展覧会『たゆたまりに小石をひとつ』を鑑賞しての備忘録
アキバタマビ21にて、2022年8月20日~9月19日。
「自身の制作行為を省みる」をテーマに、小林大悟、田中美沙妃、竹本侑樹、榎本浩子の4名の作家を紹介する。タイトルにある「たゆたまり」とは、創作過程で生まれた作品未満のものや過去の作品の再構成など作家の周囲に揺蕩っているモノの集積を指す造語。それらが公開されることが、鑑賞者の投げ掛ける視線を小石に擬えることで示されている。
小林大悟は、かつて出版した、小さな茶人・利休が茶を呈した礼にもらった小槌の力で増殖するという筋の絵本「せんのりきゅう」に関連して、新たに制作した1,000人の利休の線画《せんのりきゅう》を展示する。飄飄とした利休の肖像は「千体仏」と化し、素朴な祈りへと昇華している。並べて掲出されている《せんとおり占い》との相性も良い。他に映画鑑賞中のスケッチ(70作品分)と、岩絵具で描いた小作品を公開している。
田中美沙妃は、「モータープール」(車溜まり?)と題し、ノートやメモ帳、封筒などに描いた、ポーズを取る人物や動物などのイラストやスケッチ、色や形の構成を研究したコラージュ、詳細な旅の絵日記など、咄嗟の殴り書きと思しきものから丁寧に描き込んだ資料までを取り混ぜて壁面にびっしり並べている。並べられたモノが作る形は水溜まりにも雲(映画『天気の子』(2019)が描くように、雲もまた水溜まりである)にも見えるが、作家の目であり、作家を象徴する。作家の目に映ったあらゆる像の中で、切り取られ、描かれたものが、作品を構成するが、それは作家の似姿である。
竹本侑樹の、赤・青・黄などのマーカーの線の組み合わせによって作り上げられた、恰も色紙で制作した紙吹雪を散らしたような画面は、一見すると純粋な抽象絵画である。だが実際は、田端、曳舟、越中島、大手町、銀座など実際の風景を再現したものだ。マーカーによるカラフルな線が構成する画面の中では、スカイツリー、電信柱、道路標識との間に何の隔ても無い。世界の全ては光で出来ていることを訴えている。なお、ハヤカワepi文庫版のジョン・スタインベック『怒りの葡萄〔新訳版〕』は作家の絵がカヴァーを飾る。

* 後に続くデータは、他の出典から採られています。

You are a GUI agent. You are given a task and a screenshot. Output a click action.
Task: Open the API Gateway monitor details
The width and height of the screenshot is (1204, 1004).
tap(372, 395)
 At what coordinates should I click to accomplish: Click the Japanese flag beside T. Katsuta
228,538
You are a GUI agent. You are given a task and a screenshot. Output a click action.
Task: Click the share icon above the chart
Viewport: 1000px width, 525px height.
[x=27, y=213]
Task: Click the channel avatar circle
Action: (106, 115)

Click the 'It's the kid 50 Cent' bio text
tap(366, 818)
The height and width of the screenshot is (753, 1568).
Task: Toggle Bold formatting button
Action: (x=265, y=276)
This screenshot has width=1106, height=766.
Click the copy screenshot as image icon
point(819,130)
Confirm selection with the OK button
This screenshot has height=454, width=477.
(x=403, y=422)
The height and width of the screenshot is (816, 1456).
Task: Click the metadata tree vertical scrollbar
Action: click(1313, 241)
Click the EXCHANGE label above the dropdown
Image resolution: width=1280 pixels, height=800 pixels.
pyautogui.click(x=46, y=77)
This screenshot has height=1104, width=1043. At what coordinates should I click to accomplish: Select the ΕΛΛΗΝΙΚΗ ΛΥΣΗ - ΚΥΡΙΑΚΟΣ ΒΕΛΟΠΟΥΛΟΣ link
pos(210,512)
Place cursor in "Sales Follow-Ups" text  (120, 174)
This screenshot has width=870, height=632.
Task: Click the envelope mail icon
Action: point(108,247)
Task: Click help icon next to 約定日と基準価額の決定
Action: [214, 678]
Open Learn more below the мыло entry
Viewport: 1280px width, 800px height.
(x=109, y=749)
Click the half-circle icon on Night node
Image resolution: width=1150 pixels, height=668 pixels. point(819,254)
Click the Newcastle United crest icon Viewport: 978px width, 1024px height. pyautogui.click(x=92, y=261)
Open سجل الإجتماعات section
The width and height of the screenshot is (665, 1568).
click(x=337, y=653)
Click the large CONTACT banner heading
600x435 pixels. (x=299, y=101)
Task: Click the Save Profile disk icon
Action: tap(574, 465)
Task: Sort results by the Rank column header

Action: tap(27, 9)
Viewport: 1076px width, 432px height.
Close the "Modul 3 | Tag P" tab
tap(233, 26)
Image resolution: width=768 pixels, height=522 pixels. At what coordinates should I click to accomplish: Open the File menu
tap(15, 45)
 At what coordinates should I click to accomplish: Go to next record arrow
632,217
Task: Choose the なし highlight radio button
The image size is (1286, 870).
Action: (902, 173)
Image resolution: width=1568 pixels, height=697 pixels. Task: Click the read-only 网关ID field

榎本浩子は、絵画とテキスト、蜜蝋による小さな器や花瓶、鉢植えの植物などによるインスタレーションを展示。《ゆるやかな認知―病院》は、病院の待合室に飾られたアンドリュー・ワイエス(Andrew Wyeth)の《クリスティーナの世界(Christina's World)》と診察を待つ三人の人の頭部などを紺で描いた作品。歩くことができないために腕で這いずることで丘の斜面を登るクリスティーナを描いた絵画を画面上部に配し、座って俯く人たちの顔を画面下部に並べることで、彼我の差が浮き彫りになる。この作品に寄せたメッセージが「わたしたちはクリスティーナのように強くはない」と結ばれているのが絵解きになっている。もっとも、オレンジ色のカレンデュラ(《ゆるやかな認知―畑のカレンデュラ》)を始め様々な植物を育てる作家は、地に足を付け、手を動かす。手の形をした蜜蝋作品には、植物の種が載せられている。啄木よろしく「ぢっと手を見る」内省という過去への視線だけでなく、発芽への期待という未来への視線を想起させる。掌に置いたレモンの花をオレンジ色の絵具で描いた《ゆるやかな認知――レモンの花》にも、レモンの収穫後のジャム作りを期待する作家の希望が籠められている。ちょうどクリスティーナが丘の上に立つ家を目指すように、作家は現在の中に未来を見出して作業を続けているのだ。結果として作家はクリスティーナと同じ強さを手に入れているのではないか。そして、その姿に、鑑賞者は「チッチ、チッチ」と優しく背中を押されるのである(《ゆるやかな認知―3匹の仔猫》)。仔猫ではないので排泄はしないが。